-- start of Document segment --

# Over-run by snails



## Toms Fish Room (Dec 27, 2008)

What do you do to get rid of unwanted snails in your aquarium?
There used to be a product called "Had-a-Snail" but I can't seem to find it.
I do have some Potassium Permanganate. I could remiove the plants & soak them. But that won't take care of the snails that are in the gravel.
Any suggestions?


----------



## djrichie (May 15, 2008)

There are 3 main methods:

1. to bait the snails onto a plate or build a trap and bait them, and or smash the on the side of the tank daily, this will only contol they somewhat and takes alot of time.

2. Buy Had a Snail - you should be able to find it at a LFS or Chain pat store. If you can find it, I think I have some, and can loan it to you at the next GCAS meeeting.

-- end of Document segment --
-- start of Records for this task --

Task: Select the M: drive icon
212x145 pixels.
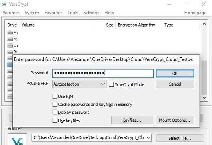Action: point(10,32)
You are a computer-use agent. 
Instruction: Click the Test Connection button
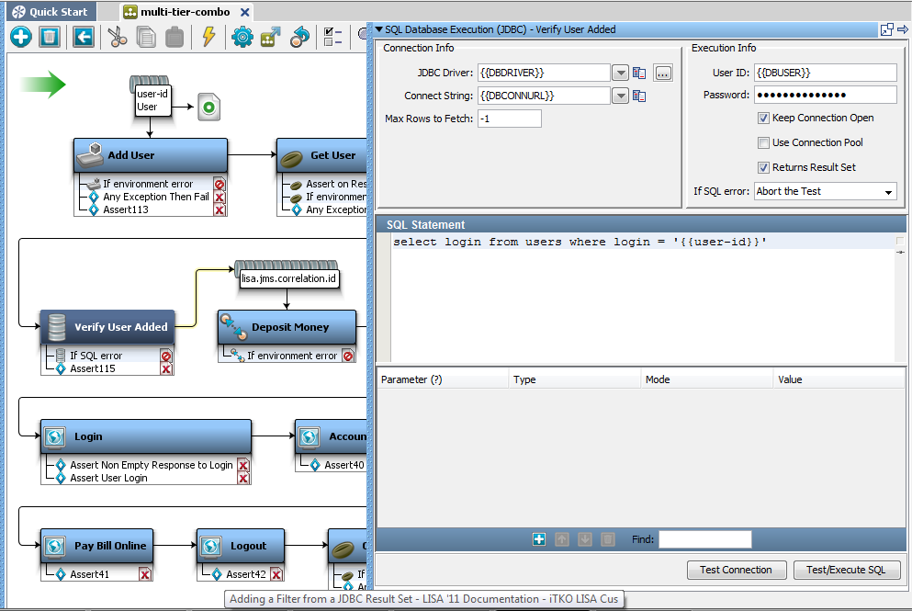(736, 570)
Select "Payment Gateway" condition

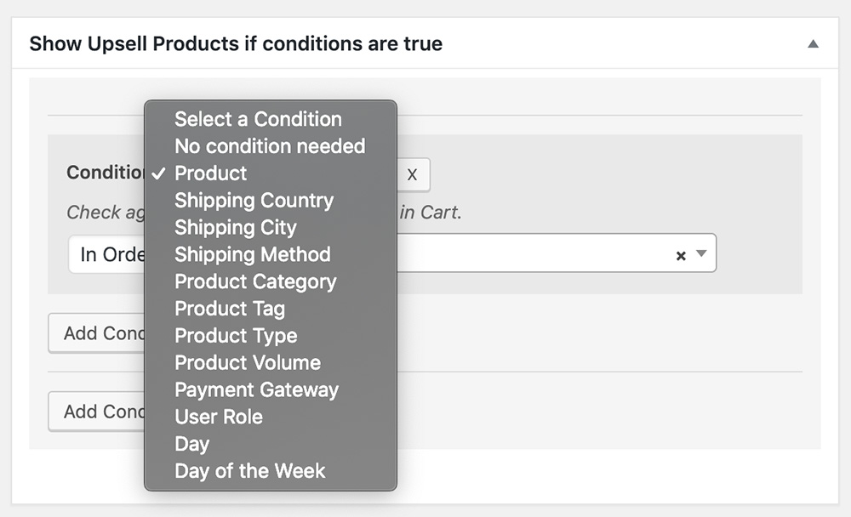point(256,389)
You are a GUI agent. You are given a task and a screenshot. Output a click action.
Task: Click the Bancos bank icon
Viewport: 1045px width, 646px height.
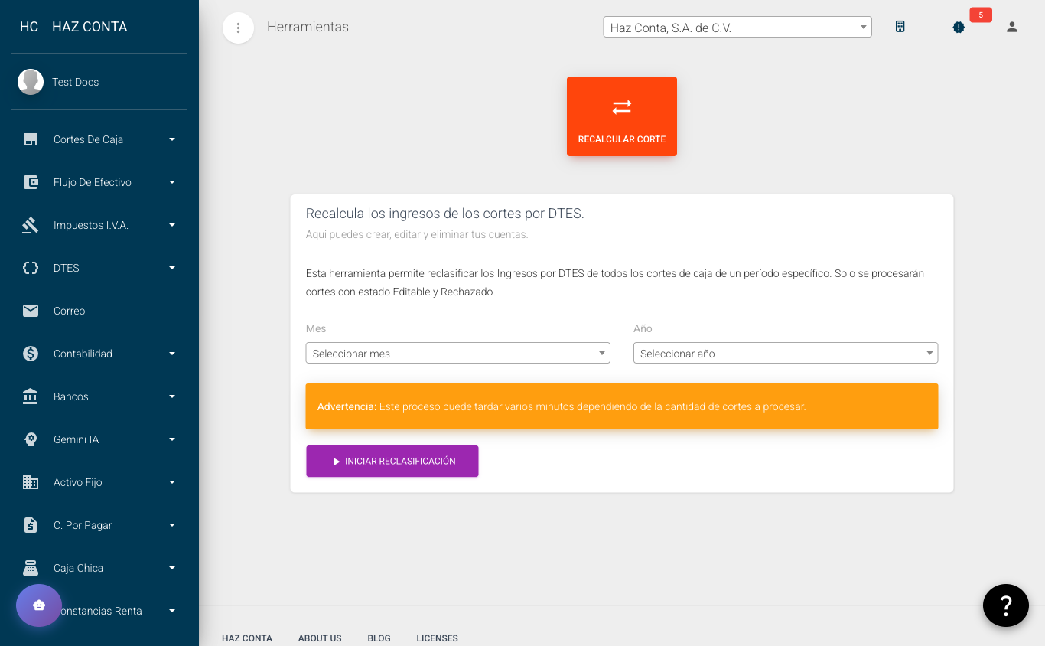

-- end of Records for this task --

**Written tasks**.
- A) Please convert the stretch of the rows from the line containing "You are a GUI" through the end of the rows into a JSON list of strings, one string per line, skipping blank lines and leaving out the pictures.
- B) Carry on the forum thread about getting rid of aquarium snails, starting right after its last sentence.
The snail thread and the rows have nothing to do with each other.

**Responses**.
- A)
[
  "You are a GUI agent. You are given a task and a screenshot. Output a click action.",
  "Task: Click the Bancos bank icon",
  "Viewport: 1045px width, 646px height."
]

- B)
3. Get a snail eating Loach..... Clown Loach work will, my bonitia loachies eat them, and my personal favorite is the chain loach, great fish for snaill control, they only get 2"'s as adults an are a really cool fish to have. I do beleave that the YO YO loach as will but I have no esperience with them


----------



## gunnie (Nov 16, 2008)

I have 4 yo yo loaches in a 20 gal. tank that I bought specifically because my tank was overrun with snails. The problem was solved within 2 weeks! If you have room for yo yo's, (at least 3), that would be my recommendation. They also add lots of activity to your tank!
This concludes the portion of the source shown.